診療・治療
【発表の概要】
【目的】
近年、生殖補助医療(ART)により妊娠に至った症例の予後調査において、凍結融解胚移植(frozen-ET)にて妊娠・出産に至った児は、新鮮胚移植(fresh-ET)にて妊娠に至った児と比較し、出生時の平均体重が重いという報告がある(Hum.Reprod 2010)。そこで、今回我々は、当院のARTにより妊娠に至った症例にも同様の傾向があるか調べるため、比較検討を行ったので報告する。
【方法】
2005年1月から2009年12月に当院でART施行後妊娠し、単胎児出産の転帰のあった2440例を対象とし、検討項目を追加して調査を行った。調査項目はご夫婦の移植当時の年齢・身長・体重、及び在胎日数、児の出生時の身長・体重とした。

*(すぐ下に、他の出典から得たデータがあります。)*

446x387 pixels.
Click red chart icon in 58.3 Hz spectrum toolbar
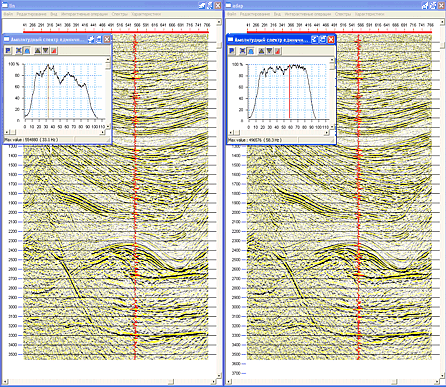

現在1202症例に返答が得られたが、そのうち77症例はデータが不完全であったため、残りの1125症例で検討を行った。
【結果】
児の出生時の平均体重は、fresh-ET で2949.4g、frozen-ET で3062.3gとfrozen-ETにおいて有意に重く、平均身長はfresh-ET で48.2cm、frozen-ET で48.8cmとfrozen-ETにおいて有意に高かった(p<0.001)。
その他の項目に差は認めなかった。
【考察】
出生児の体重に影響を与える要因として、母体の年齢や身長・体重及び在胎日数などが考えられるが、今回の調査ではこれらの項目に差を認めなかった。frozen-ETで産まれた児の平均体重は、日本人全体の児の平均体重(3020.0g)
と比較すると重い傾向にあった。これは凍結融解胚移植の安全性を示唆すると受け取ることができるが、その一方で、胚に凍結・融解という操作を加えたことで、何らかの影響を与えた可能性というのも否定できない。今後のARTの安全性を考えていく上で、慎重にフォローアップをしていくことが重要と考えられる。